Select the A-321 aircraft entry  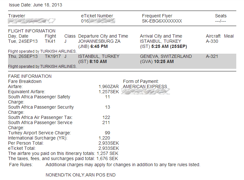point(212,56)
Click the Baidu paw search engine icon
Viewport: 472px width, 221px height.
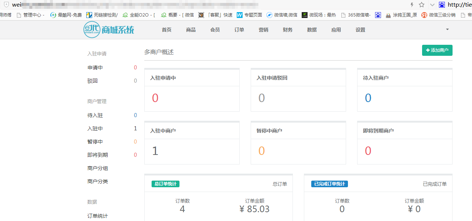[442, 5]

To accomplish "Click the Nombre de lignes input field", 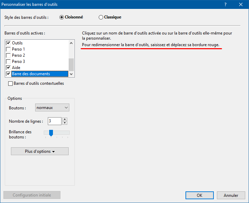I will point(54,121).
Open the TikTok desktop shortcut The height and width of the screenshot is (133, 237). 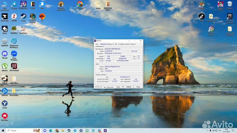[201, 16]
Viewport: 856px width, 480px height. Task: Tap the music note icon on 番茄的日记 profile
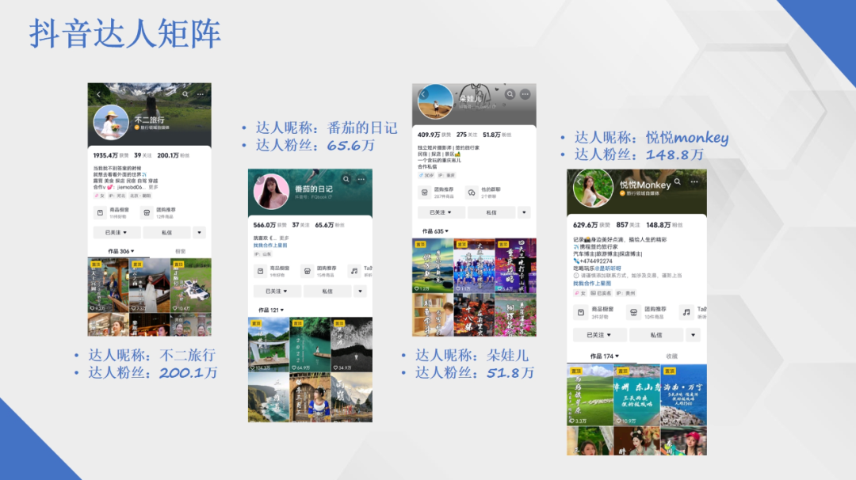[x=354, y=270]
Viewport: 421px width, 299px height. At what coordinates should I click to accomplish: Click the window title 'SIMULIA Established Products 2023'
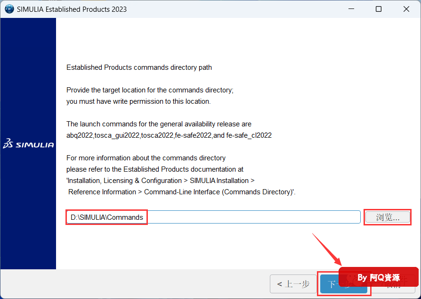72,9
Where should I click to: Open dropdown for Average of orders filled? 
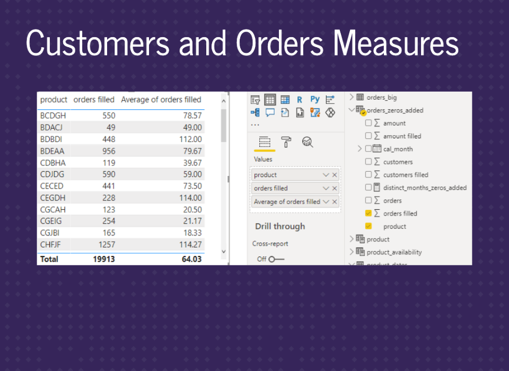pos(326,201)
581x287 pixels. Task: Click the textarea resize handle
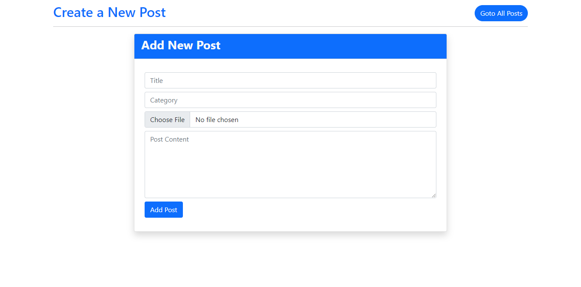point(434,195)
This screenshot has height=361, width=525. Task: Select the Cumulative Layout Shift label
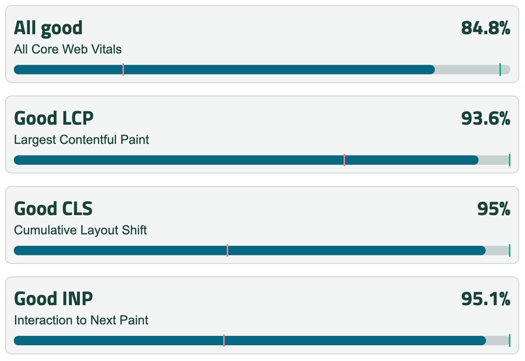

▸ EXERCISE DESCRIPTION: Only those lines from the one containing "Viewport: 421px width, 299px" to the end of the material above, retyped exactly and without pictures, belong in your reply.

▸ EXERCISE OUTPUT:
Viewport: 421px width, 299px height. At what coordinates should I click to accomplish: Click the window title 'SIMULIA Established Products 2023'
72,9
Where should I click to: Open dropdown for Average of orders filled? 
pos(326,201)
581x287 pixels. Task: Click the textarea resize handle
point(434,195)
This screenshot has height=361, width=525. Task: Select the Cumulative Layout Shift label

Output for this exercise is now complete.